Tutti gli appassionati del cinema orientale conoscono l’esagerazione hongkonghese. Quando l’eroe, spesso vestito di bianco, si batteva con decine e decine di nemici e li stendeva tutti (in genere restando ferito: non per realismo ma perché nel cinema orientale bisogna soffrire, se no la vittoria è nulla). Questo concetto di esagerazione era piacevolissimo, perché quello hongkonghese era un grande cinema (e infatti fece scuola). La ritroviamo nel bel thriller avventuroso, una coproduzione Cina/Hong Kong, The Shadow’s Edge, scritto e diretto da Larry Yang. Il film raggiunge l’obiettivo di riprendere in forme contemporanee la grande lezione di Hong Kong. Naturalmente, l’intento era già dichiarato dalla presenza di due dei grandi nomi iconici del cinema action-thriller, del cinema di arti marziali e del wuxiapian di Hong Kong: Jackie Chan e Tony Leung Ka-fai. C’è perfino, alla fine, la tipica routine dei film di Jackie Chan delle scene sbagliate.
The Shadow’s Edge è un libero remake del film hongkonghese del 2007 Eye in the Sky, prodotto da Johnnie To, dove Tony Leung Ka-fai interpretava il ruolo di villain che rifà nel presente film (la sua interpretazione, senza voler togliere niente a quella di Chan, è assolutamente monumentale). Il titolo Eye in the Sky si riferiva alle telecamere di sorveglianza; vale anche per The Shadow’s Edge, dove però la fiducia nella tecnologia è ancora minore. Dopo una rapina, personaggi o veicoli scompaiono letteralmente dagli schermi del quartier generale della polizia di Macao; il motivo è che un super-hacker si è introdotto nel sistema e ci fa il buono e il cattivo tempo. E allora che fare? Tocca richiamare dal servizio Wong (Jackie Chan), un poliziotto della vecchia scuola di sudore e piedi piatti, ovvero di sorveglianza diretta con travestimenti vari, e non sui monitor. Le sue lezioni teorico-pratiche alla sua squadra su come vada fatto il lavoro di sorveglianza sono fra le pagine più gustose del film.
L’aspetto poliziesco e quello, correlato, dei combattimenti sono generosamente serviti, sia sul piano delle sparatorie sia su quello degli scontri fisici, come per esempio kung fu contro arma bianca, caratterizzati da quell’aspetto di esagerazione eroica che dicevamo sopra.
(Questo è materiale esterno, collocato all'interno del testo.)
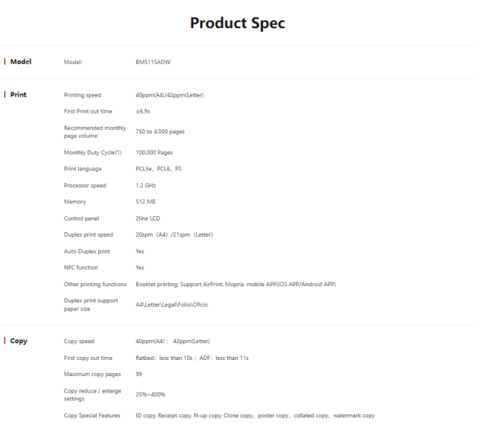Click the Monthly Duty Cycle(1) label
The width and height of the screenshot is (479, 430).
[x=92, y=153]
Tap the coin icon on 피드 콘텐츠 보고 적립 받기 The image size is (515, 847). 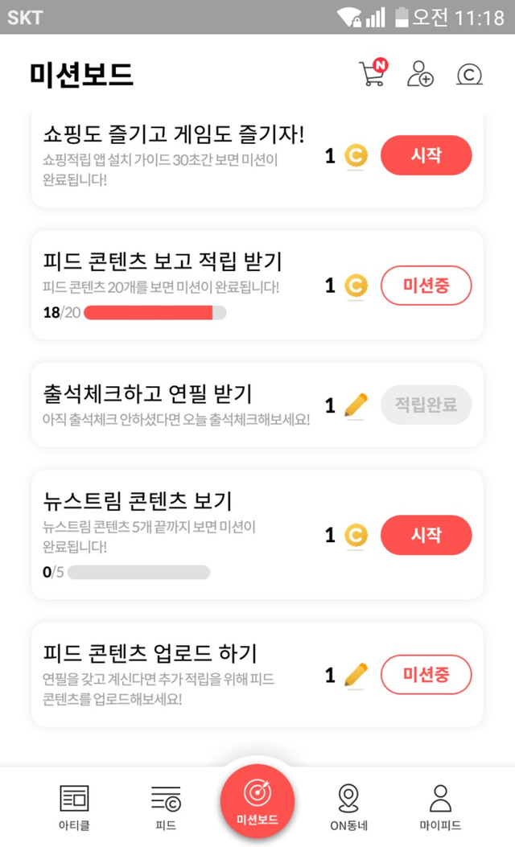[x=356, y=286]
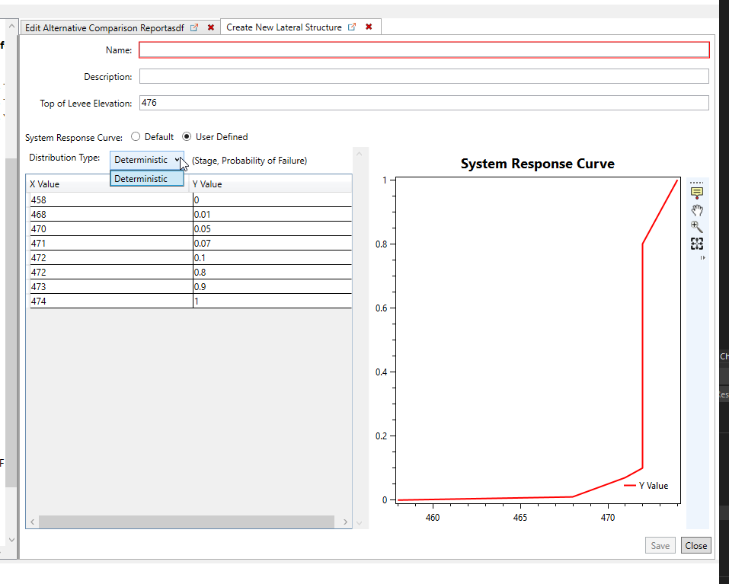The image size is (729, 584).
Task: Close the Create New Lateral Structure tab
Action: pyautogui.click(x=369, y=27)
Val la pena di notare che nei combattimenti di Jackie Chan si ritrova quel “kung fu del vuoto”, originale nell’invenzione e abilissimo nell’usare gli interstizi, che è sempre stato il suo marchio di fabbrica. Entrambi gli attori, alla loro età tutt’altro che verde, sono protagonisti di grandi combattimenti di arti marziali (anche se per l’inevitabile scontro diretto bisogna aspettare il climax pre-finale); ma soprattutto mostrano la capacità di dar corpo a due personaggi che posseggono una profondità umana.
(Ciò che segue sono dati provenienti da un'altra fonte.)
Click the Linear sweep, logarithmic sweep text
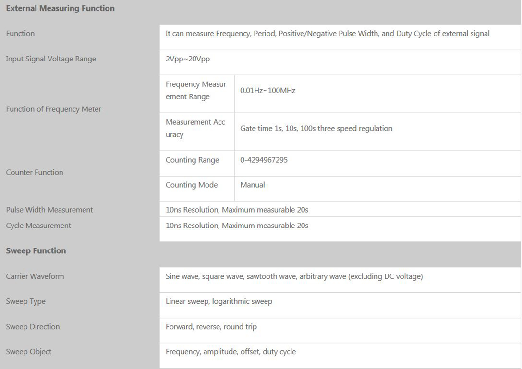This screenshot has width=522, height=369. pyautogui.click(x=219, y=301)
L’uno poliziotto ultra-determinato, l’altro bandito cattivissimo (anche se con una profondità soggettiva che a tratti sconvolge): il film sottolinea, in montaggio parallelo, il loro rapporto reciproco. Per entrambi viene messo in risalto l’aspetto della paternità mancata: sono presentati come “padrini” in un rapporto difficile (il primo, ) e tragico (il secondo) coi figli putativi, il che apre a notevoli brevi squarci mélo. Infatti Wong (Jackie Chan) trova una figlia putativa nella persona di Guoguo (Zhang Zifeng), giovane poliziotta durissima ma internamente fragile, che lo respinge perché lo accusa della morte del padre, suo partner, molti anni prima. The Shadow, l’Ombra (Tony Leung), ha allevato un gruppo di orfani come figli/complici, una relazione autoritaria e malata che arriva fino a contemplare l’omicidio – e che consente a Tony Leung degli “a solo” di straordinaria bravura (il suo urlo muto di dolore colpevole è indimenticabile)
.
Divertimento immediato, suspense (la scena della cena sotto mentite spoglie è un capolavoro), scontri estremi e un po’ di profondità melodrammatica sorreggono un film che dura due ore e venti, ma passano in un minuto. E un final
e che è puro feuilleton ci promette un seguito.